▶ [Document passage]:

********************

Without an IDE, the GNU Pascal Compiler, GPC, is called about like the command-line version of the Borland Pascal Compiler, BPC. Edit your source file(s) with your favorite ASCII editor, then call GNU Pascal with a command line like
C:\GNU-PAS> gpc hello.pas -o hello.exe
on your Dos or OS/2 box or
myhost:/home/joe/gnu-pascal> gpc hello.pas -o hello
on your Unix (or Unix-compatible) system.
Don't omit the `.pas' suffix: GPC is a common interface for a Pascal compiler, a C, ObjC and C++ compiler, an assembler, a linker, and perhaps an Ada and a FORTRAN compiler. From the extension of your source file GPC figures out which compiler to run. GPC recognizes Pascal sources by the extension `.pas', `.p', `.pp' or `.dpr'.
The -o
is a command line option which tells GPC how the
executable has to be named. If not given, the executable will be
called `a.out' (Unix) or `a.exe' (Dos). However, you can
use the `--executable-file-name' to tell GPC to always call the
executable like the source (with the extension removed under Unix
and changed to `.exe' under Dos).

********************

▶ [Source excerpt]:
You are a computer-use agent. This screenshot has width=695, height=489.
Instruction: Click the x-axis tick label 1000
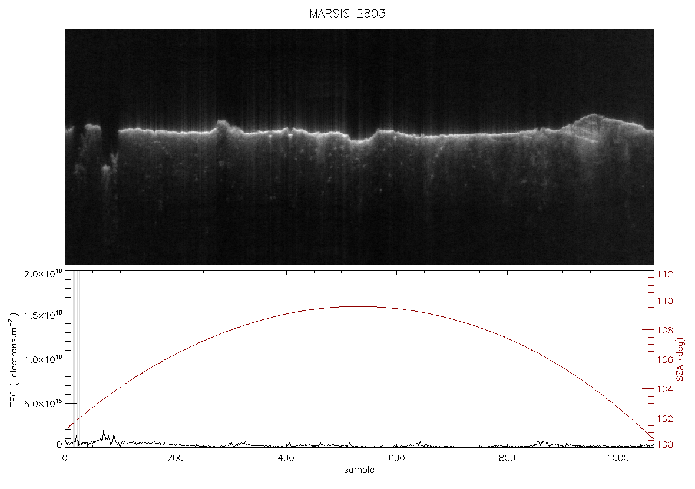[617, 458]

********************

▶ [Aim of the exercise]:
Extend the passage on invoking the GNU Pascal Compiler from the command line, beginning after its final sentence. The data originate from a separate source.

▶ [Output]:
Note that GPC is case-sensitive concerning file names and options, so it will not work if you type
C:\GNU-PAS> GPC HELLO.PAS -O HELLO.EXE
GPC is a very quiet compiler and doesn't print anything on the screen unless you request it or there is an error. If you want to see what is going on, invoke GPC with additional options:
-Q "don't be quiet" (or: Quassel-Modus in German)
(with capital `Q'!) means that GPC prints out the names of procedures and functions it processes, and
--verbose
or abbreviated
-v
means that GPC informs you about the stages of compilation, i.e. preprocessing, compiling, assembling, and linking.
One example (this time for OS/2):
[C:\GNU-Pascal] gpc --verbose -Q hello.pas
Throughout this chapter, we will tell you about a lot of command-line switches. They are all invoked this way.
After compilation, there will be an executable hello
file in
the current directory. (hello.exe
on Dos or OS/2.) Just run
it and enjoy. If you're new to Unix, please note that the current
directory is not on the PATH in most installations, so you might
have to run your program as `./hello'. This also helps to avoid
name conflicts with other programs. Such conflicts are especially
common with the program name `test' which happens to be a
standard utility under Unix that does not print any output. If you
call your program `test.pas', compile it, and then invoke
`test', you will usually not run your program, but the utility
which leads to mysterious problems. So, invoke your program as
`./test' or, better yet, avoid the name `test' for your
programs.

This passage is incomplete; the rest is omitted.